HR-9102-119
Referred to the House Committee on Financial Services.
Sponsored by John Moolenaar (R-MI)
What it does
This bill would amend the Defense Production Act of 1950 to add biotechnology — including pharmaceutical products, biological products, and therapeutic compounds — to the definitions of both "prohibited technology" and "notifiable technology" subject to outbound investment screening. It would also add licensing of prohibited technology from a covered foreign person as a covered transaction. The bill would require the Treasury Department to issue implementing regulations within one year and require the Defense Department to submit a national security assessment within 60 days of enactment.
Who benefits
U.S. pharmaceutical and biotech companies that compete with Chinese firms and would face less capital-subsidized competition.
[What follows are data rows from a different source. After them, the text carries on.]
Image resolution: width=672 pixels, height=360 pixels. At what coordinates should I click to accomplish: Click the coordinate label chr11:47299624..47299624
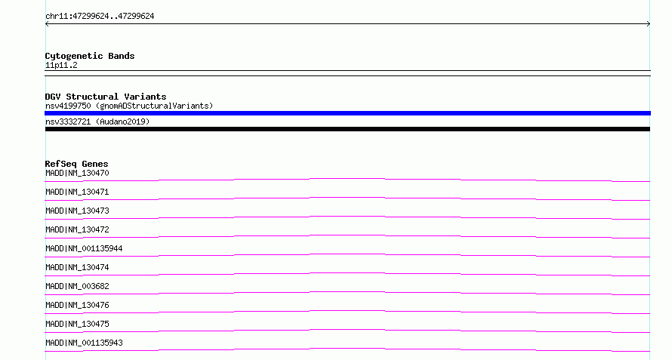100,17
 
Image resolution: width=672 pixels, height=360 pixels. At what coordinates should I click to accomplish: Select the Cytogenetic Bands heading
90,56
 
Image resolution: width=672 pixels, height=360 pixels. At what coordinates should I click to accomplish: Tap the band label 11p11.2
61,65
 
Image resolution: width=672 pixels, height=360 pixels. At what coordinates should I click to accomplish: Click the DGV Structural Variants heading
106,97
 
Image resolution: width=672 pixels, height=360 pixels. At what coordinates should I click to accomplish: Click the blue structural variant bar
347,113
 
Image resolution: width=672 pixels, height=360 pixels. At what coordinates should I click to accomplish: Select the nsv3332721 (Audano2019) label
97,122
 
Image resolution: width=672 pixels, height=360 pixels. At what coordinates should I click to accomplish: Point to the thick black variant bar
347,129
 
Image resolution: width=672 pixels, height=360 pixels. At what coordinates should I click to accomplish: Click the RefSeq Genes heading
77,164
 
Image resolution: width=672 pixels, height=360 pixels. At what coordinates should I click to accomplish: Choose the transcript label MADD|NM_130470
77,173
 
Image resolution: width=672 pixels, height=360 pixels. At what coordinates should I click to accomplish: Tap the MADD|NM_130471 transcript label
77,192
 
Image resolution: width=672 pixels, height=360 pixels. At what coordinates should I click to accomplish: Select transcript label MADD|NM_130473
77,211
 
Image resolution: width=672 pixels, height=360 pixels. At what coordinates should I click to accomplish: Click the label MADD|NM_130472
77,229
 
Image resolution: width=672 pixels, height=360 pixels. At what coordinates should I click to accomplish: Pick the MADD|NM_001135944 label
84,248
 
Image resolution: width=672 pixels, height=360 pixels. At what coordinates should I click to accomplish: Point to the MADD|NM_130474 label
77,267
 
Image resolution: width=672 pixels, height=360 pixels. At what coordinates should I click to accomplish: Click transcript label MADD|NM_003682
77,286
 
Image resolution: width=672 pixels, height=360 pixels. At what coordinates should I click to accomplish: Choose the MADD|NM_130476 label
77,305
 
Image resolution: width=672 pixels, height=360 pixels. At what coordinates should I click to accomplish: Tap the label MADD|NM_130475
77,324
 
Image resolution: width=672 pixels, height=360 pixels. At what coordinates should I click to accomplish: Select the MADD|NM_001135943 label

U.S. national security and defense agencies seeking to limit technology transfer to China. Domestic biologics manufacturers who could gain market share if Chinese competitors are cut off from U.S. capital and intellectual property. Workers in U.S. pharmaceutical manufacturing. Patients who depend on a domestic drug supply chain if the bill reduces strategic dependency on Chinese production.
Who is hurt
U.S. pharmaceutical and biotech companies that currently license intellectual property to or partner with Chinese firms — cross-border licensing deals totaling approximately $136 billion in 2025 could be restricted or prohibited. Venture capital and private equity investors with existing or planned positions in Chinese biotech. Chinese biotechnology companies and their U.S. business partners. Academic and research institutions with joint ventures or collaborative agreements involving Chinese entities. Smaller U.S. biotech firms that rely on Chinese licensing revenue to fund domestic R&D pipelines. Patients globally who benefit from cross-border pharmaceutical collaboration and innovation.
Supporters argue
Supporters argue that biotechnology presents the same dual-use national security risks as semiconductors and artificial intelligence, which are already covered under the Defense Production Act's outbound investment framework. They point to the bill's own findings that cross-border pharmaceutical licensing to Chinese firms totaled approximately $136 billion in 2025, representing a rapid transfer of drug discovery platforms and biologics manufacturing know-how to entities subject to Chinese government direction. They contend that without screening, U.S. capital and intellectual property are accelerating China's dominance of the pharmaceutical supply chain, creating strategic dependencies — analogous to rare earth elements — that could threaten U.S. military readiness and public health in a crisis.
Opponents argue
Opponents argue that applying outbound investment screening to the broad pharmaceutical and biologics sector risks disrupting legitimate, mutually beneficial research partnerships that accelerate drug development for patients worldwide. They contend that the bill's definitions — covering all pharmaceutical products, biological products, and therapeutic compounds — are broad enough to capture routine commercial licensing deals with no plausible national security nexus, and that the Treasury rulemaking delegation may face heightened judicial scrutiny under the major questions doctrine post-Loper Bright (2024), since restricting hundreds of billions in annual cross-border transactions is a question of vast economic and political significance. They further argue that restricting capital flows could reduce revenue available to U.S. biotech firms for domestic R&D, potentially slowing drug innovation.
Constitutional context
Congress has broad authority to regulate foreign commerce and investment under the Commerce Clause (Art. I, §8, cl. 3) and its national security powers. However, the bill's delegation to Treasury to define the scope of "biotechnology" — a sector involving hundreds of billions in annual transactions — may face scrutiny under the major questions doctrine established in West Virginia v. EPA (2022) and reinforced by the end of Chevron deference in Loper Bright v. Raimondo (2024), which requires courts to independently assess whether Congress has clearly authorized agency action of vast economic significance.
Checks and balances
The Executive Branch (Treasury, with input from Defense, HHS, and the Director of National Intelligence) gains new authority to screen and potentially block outbound biotech investments and licensing deals; Congress retains oversight through required reporting and could amend the definitions, while affected parties may challenge specific rules in federal court under the major questions doctrine and Administrative Procedure Act.
Historical precedent
The CHIPS Act of 2022 and existing Defense Production Act Title VIII outbound investment rules applied similar screening frameworks to semiconductors and artificial intelligence, establishing the structural precedent this bill would extend to biotechnology.